● Problems to work on:
1 > In the news article below, who heads Egypt's permanent human rights committee?
2 > Please list every person named in the news article below.

● Document excerpt:
—————

A supporter of the Muslim Brotherhood movement holds a placard showing ousted president Mohamed Morsi on January 24, 2015 in the capital Cairo. © AFP

Egypt's permanent human rights committee has criticized the Human Rights Watch (HRW) for its report on dismal human rights record in the Arab country, saying the report “lacks credibility, and objectivity,” Press TV reports.

An official statement by the committee on Thursday said the HRW report was a “deliberate attempt to distort realities” aimed at “destabilizing Egypt.”

In its June 8 report which; coincided with the first anniversary of the inauguration of President Abdel-Fattah el-Sisi, the HRW slammed the “flagrant abuse of human rights” during Sisi’s one year of rule in the most populated Arab country.

Sisi, the former army chief, rose to power after a coup against Mohamed Morsi, Egypt’s first democratically president in July 2013.

The Egyptian human rights committee, which is headed by transitional justice minister Ibrahim al-Heneidy, said it was totally dismayed by the HRW report, condemning what it called clear attempts "incite the international community against Egypt, and its people” through “undocumented, and baseless information.”

The Egyptian Foreign Ministry also issued a statement on Tuesday, saying the "politicized” report "lacks the basic rules of precision and objectivity.”

Egypt's Foreign Ministry and human rights committee have criticized the HRW for its “silence on terrorism” in Egypt. They say Cairo has been forced to crack down on "terrorists" who have endangered the lives of citizens and security forces.

The HRW report, titled “Egypt: Year of Abuses Under al-Sisi,” accused the Egyptian leader of presiding over flagrant abuse of rights since taking office.

It accused Sisi of undermining the achievements of the 2011 uprising that toppled Egypt’s longtime dictator, Hosni Mubarak.

Egyptian President Abdel-Fattah el-Sisi © AFP

 

“Sisi and his cabinet, governing by decree in the absence of an elected parliament, have provided near total impunity for security force abuses and issued a raft of laws that severely curtailed civil and political rights,” the Monday report said.

Rights groups say Sisi has established a regime more repressive than that of the Mubarak, putting thousands of people, including notable rights activists, behind bars. The Egyptian courts have sentenced hundreds of people to death, including Morsi, in speedy and mass trials that have been described by the United Nations as unprecedented in history.

The heavy-handed crackdown has been mainly focused on members of the Muslim Brotherhood, an outlawed party whose members include Morsi and his Cabinet officials. 

“What makes it worse is that Western governments that subordinated human rights in their relations with Egypt during the Mubarak era seem ready to repeat their mistake,” the HRW report said.

—————

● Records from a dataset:
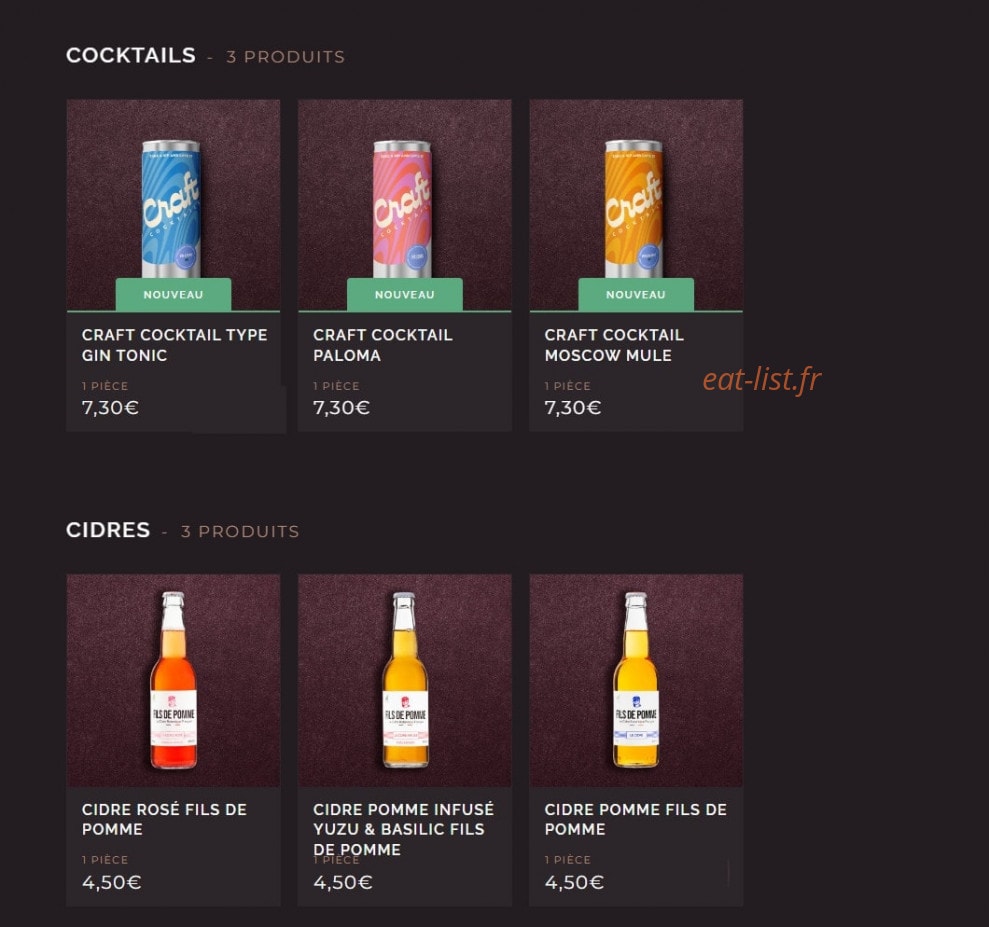Open Craft Cocktail Moscow Mule title
Image resolution: width=989 pixels, height=927 pixels.
(614, 345)
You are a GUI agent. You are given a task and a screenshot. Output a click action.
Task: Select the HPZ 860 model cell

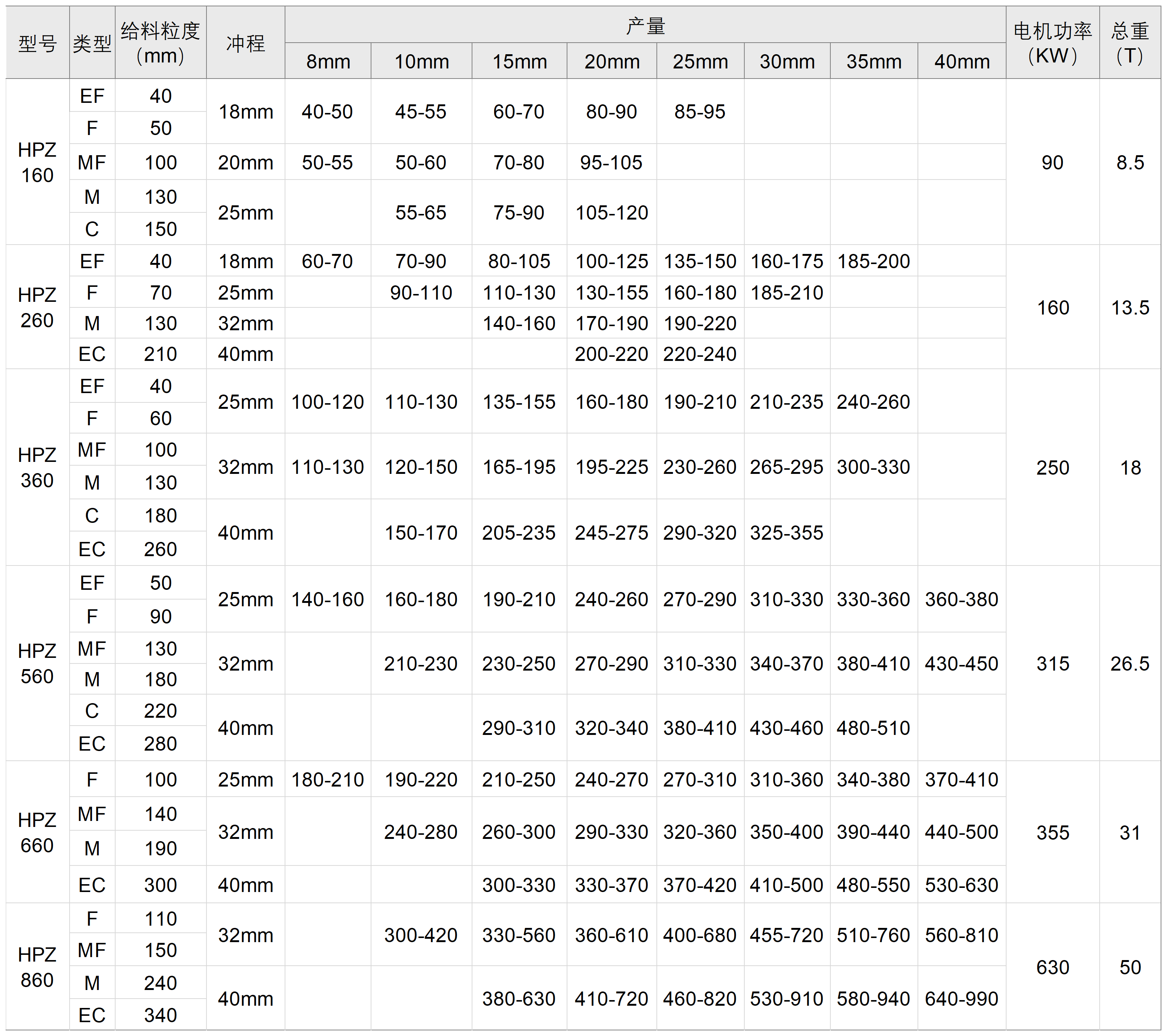37,967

—————

● Exercise responses:
1 > Transitional justice minister Ibrahim al-Heneidy.

2 >
Mohamed Morsi
Abdel-Fattah el-Sisi
Ibrahim al-Heneidy
Hosni Mubarak